Não há um só dia, um único dia – e diversas vezes no mesmo dia – em que Marilyn não esteja comigo. É um sorriso alucinante. Aqueles lábios, os dentes, os cabelos, os cílios, a covinha no rosto… A tentação é agoniante. E que algum mais jovem e eventual leitor entenda: não se trata de malícia, de desejo carnal. Na realidade, é um deslumbramento, algo no coração e na mente que sabe a gratidão e a saudade. Marilyn Monroe, ah! deusa pagã de uma época feita de sonhos e de esperanças.

Não consigo entender haja quem consiga viver sem paixões. Não apenas uma. Viver apaixonadamente pelas maravilhas que nos cercam, convidando-nos a apreciá-las. É próprio da natureza humana haver dores, tristezas, perdas, decepções. Saber perder, no entanto, é um aprendizado. Pois, na realidade, quanto mais se ganha mais se acaba perdendo. Até no amor. Vinicius já o confessara: “o amor é eterno enquanto dure”. Imortal é ficar na memória humana. Marilyn Monroe é imortal. Não morreu. Pois, segundo Guimarães Rosa, “as pessoas não morrem, ficam encantadas”. Pelo menos, algumas.
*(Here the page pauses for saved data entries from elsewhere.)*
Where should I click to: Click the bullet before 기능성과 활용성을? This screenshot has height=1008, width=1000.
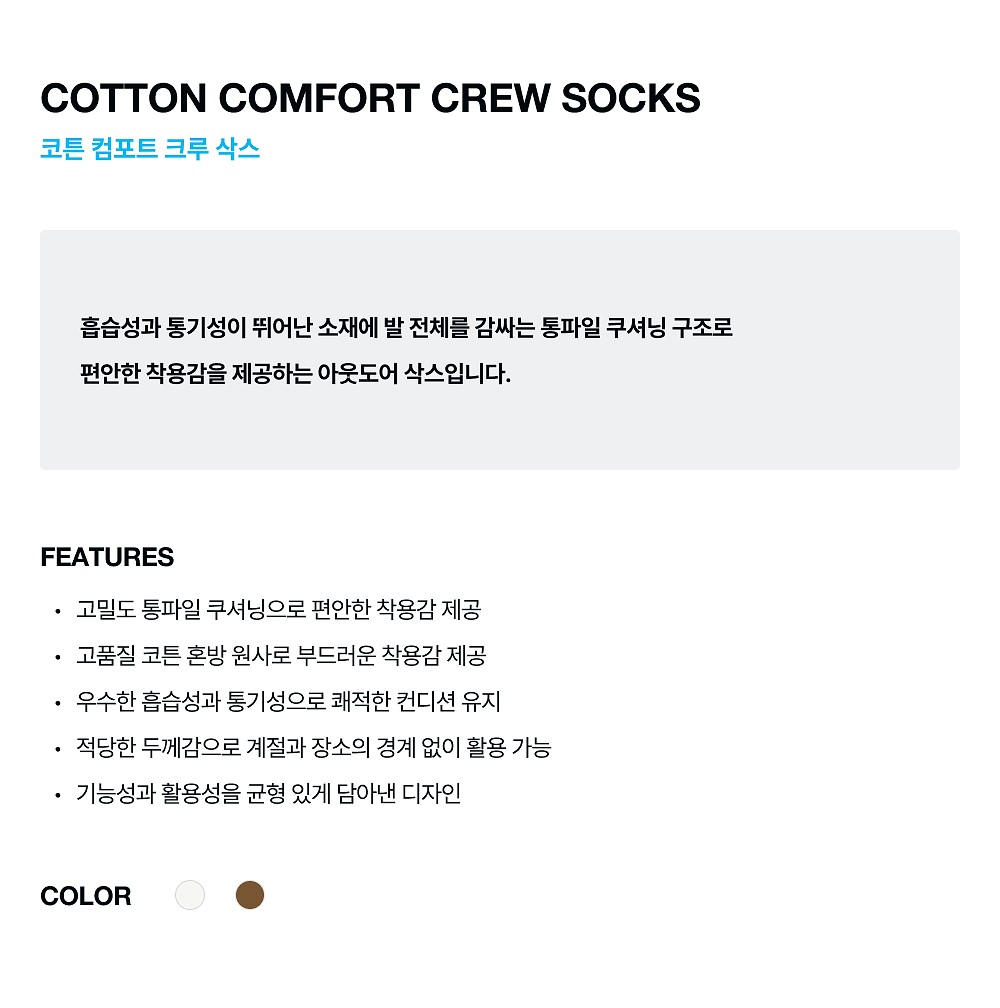pos(58,796)
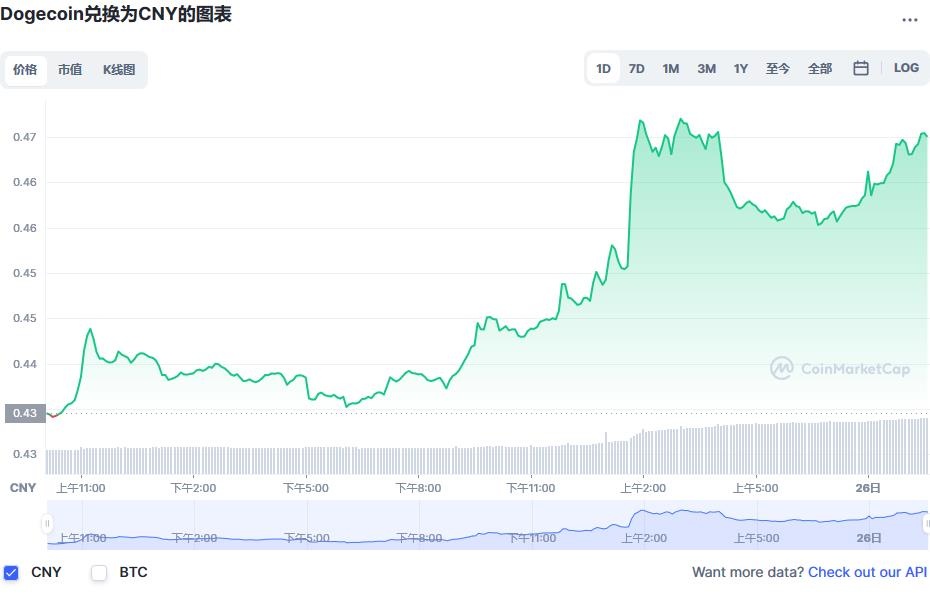Click the 至今 year-to-date option
This screenshot has width=930, height=600.
(x=778, y=68)
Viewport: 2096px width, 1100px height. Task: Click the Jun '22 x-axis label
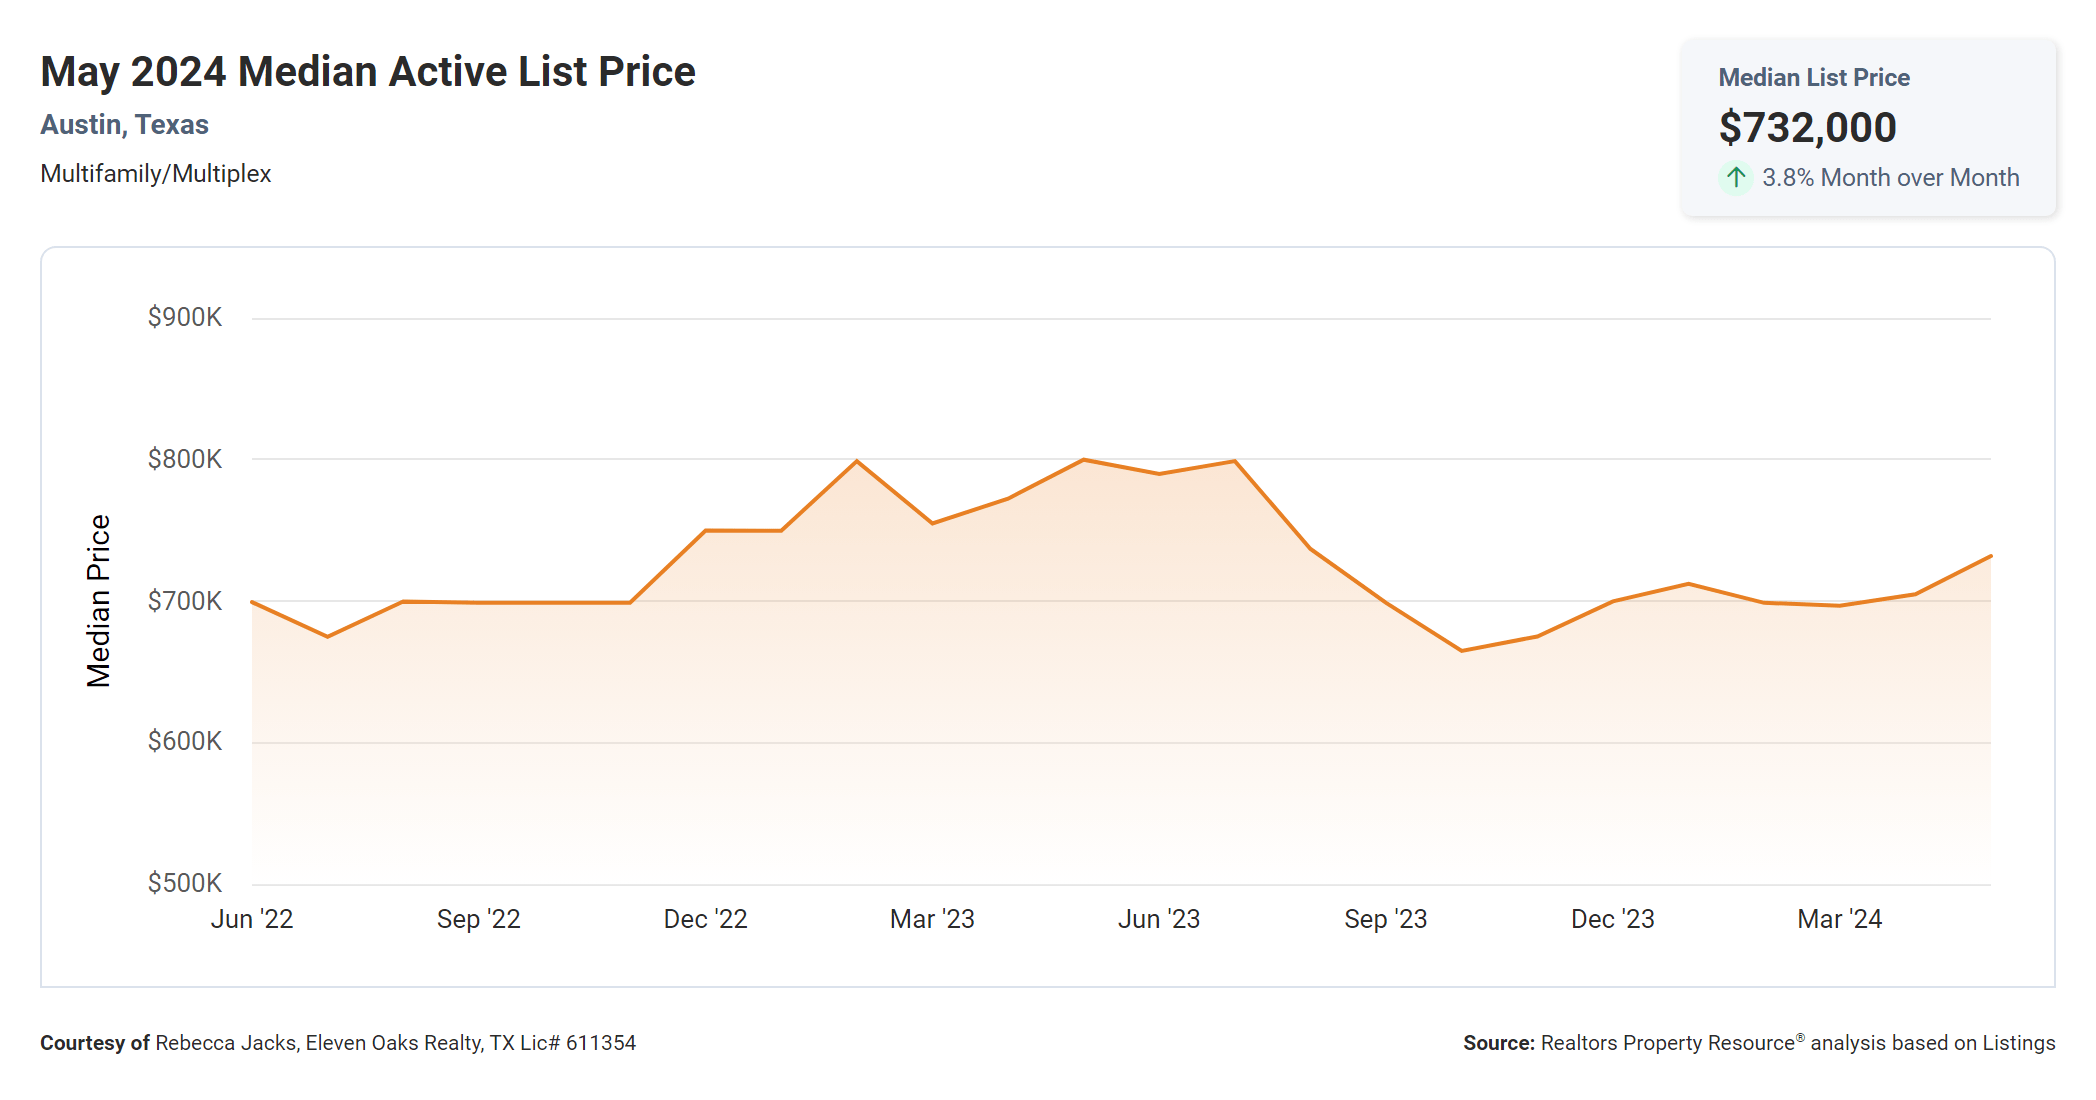click(252, 919)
E ela também.

Marilyn parece perseguir-me. É-me impossível deixar de vê-la. Pois não há como desviar os olhos da imagem dela numa caixa rebuscada, brinde da revista Seleções Reader´s Digest, da qual fui assinante por muitos anos. Aliás, foi em Seleções – além de jornais da cidade – que aprendi a ler, criancinha ainda, sentado nos joelhos de meu pai. Revistas, livros, música, muita música formaram o universo da família. E a maldição do barulho de buzinas e de motores de veículos ainda não infernizava a vida da população. Os ruídos, nas ruas, eram os das carrocinhas dos entregadores de leite, de pão, de carvão. E de pessoas que, andando, assobiavam ou cantavam.
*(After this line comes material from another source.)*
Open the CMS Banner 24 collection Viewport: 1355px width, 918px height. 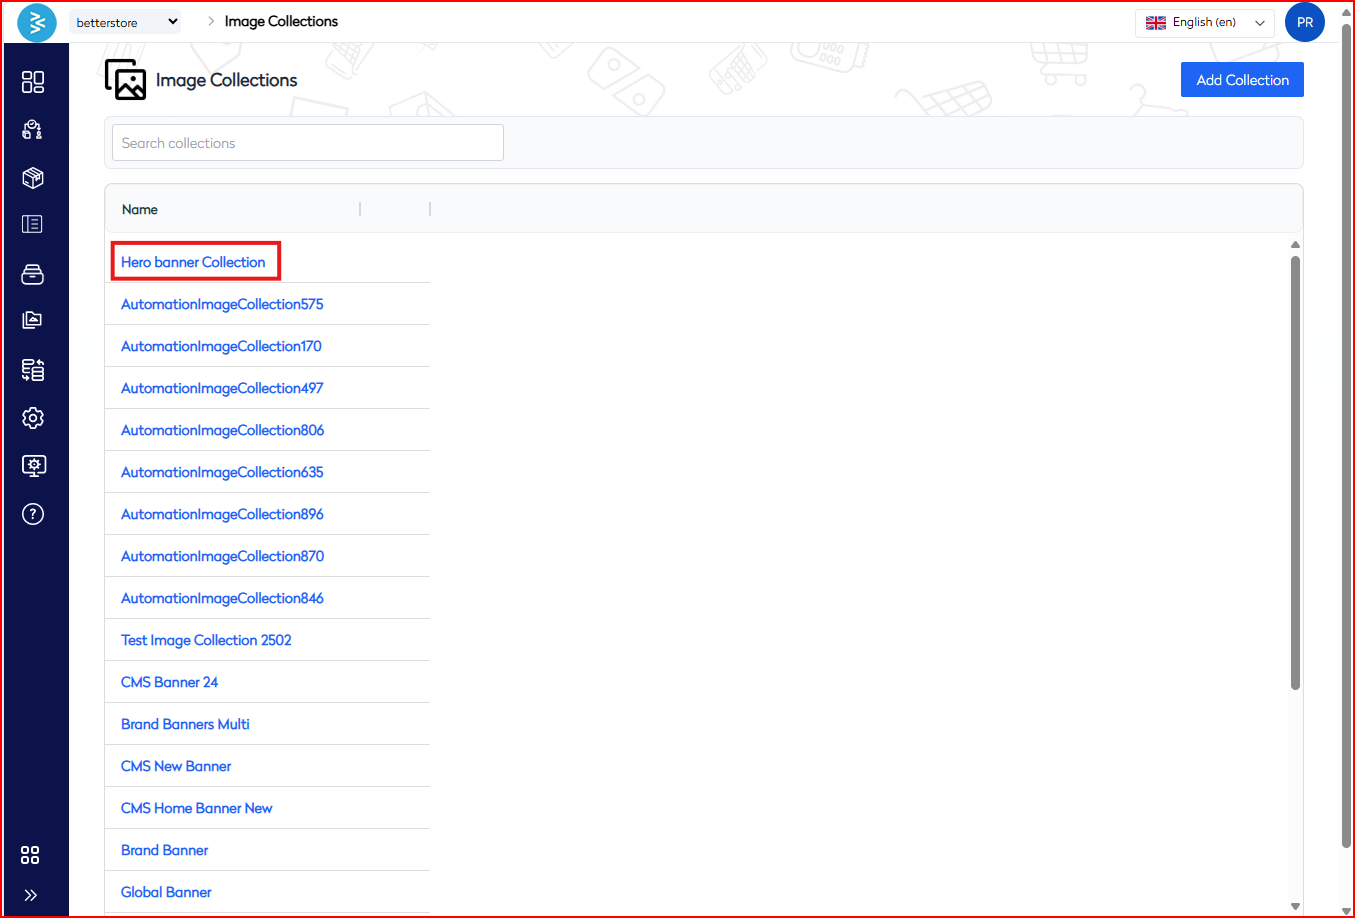click(169, 682)
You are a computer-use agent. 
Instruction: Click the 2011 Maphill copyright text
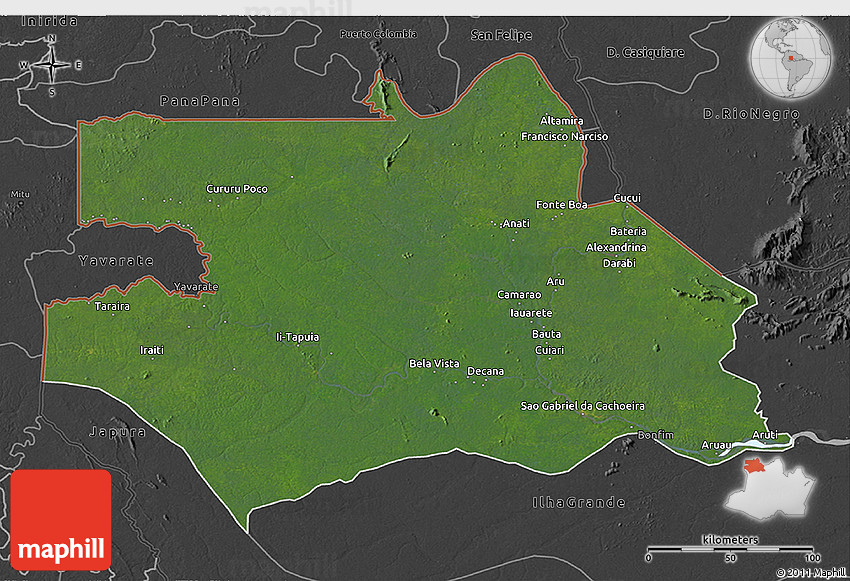[810, 573]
Rabisco estas linhas invocando Marilyn para, na verdade, dizer de meus sustos cada vez mais intensos, perturbadores. Mais do que loucura, parece-me suicídio coletivo, lento e persistente, o que está ocorrendo. Ou conformismo de derrotados que desistiram de reagir. É como se houvesse uma submissão ao horror. Acatam e aceitam a estupidez de conflitos sem sentido, de ódios acumulados como se fossem próprios da vida, da convivência humana. Renunciou-se à beleza, à verdade, à liberdade, pilares da dignidade pessoal e da sociedade. Não confiar, não acreditar, ter o outro como inimigo – eis a vida em comunidade transformada em campo de batalha. Enquanto isso, os donos do circo se divertem. E enricam cada vez mais.

A cruel economia de mercado sem regulação revela a desumanidade de seus formuladores. Ganância sem limites, ambição revoltante, crueldade metódica compõem verdadeiras organizações transnacionais devotas do deus dinheiro. E não se diga sempre ter sido assim. Ora, é verdade: oportunistas, aproveitadores, bandidos sempre existiram. No entanto, as distorções do neoliberalismo permitiram a banalização de desrespeitos e indignidades.
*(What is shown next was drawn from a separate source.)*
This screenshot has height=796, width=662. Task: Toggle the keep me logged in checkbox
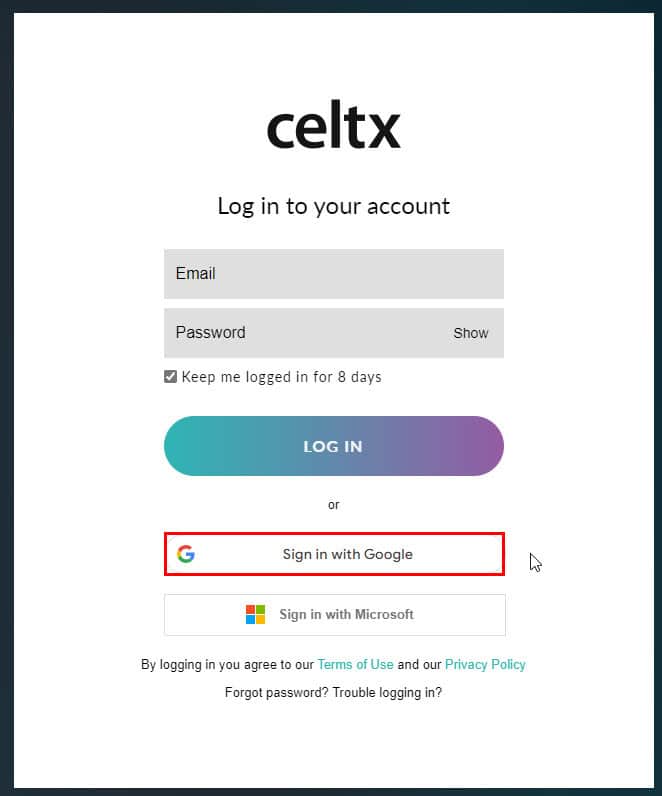[x=170, y=377]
Aquilo que, até poucos anos, indignava, se tornou corriqueiro. E, até mesmo, aceitável. Incrivelmente, aconteceu aquilo que Ruy Barbosa profetizara: “De tanto ver triunfar as nulidades, de tanto ver prosperar a desonra, de tanto ver crescer a injustiça, de tanto ver agigantarem-se os poderes nas mãos dos maus, o homem chega a desanimar da virtude, a rir-se da honra, a ter vergonha de ser honesto…”

Naquela pequenina caixa, o sorriso exuberante de Marilyn parece ir-se-me tornando um lembrete de gratidão. Pois é como se me dissesse: “Não se esqueça. Houve um tempo em que a beleza de viver nos contagiou a todos. E eu, Marilyn, também encantei o mundo.” Foi bom. Bom demais.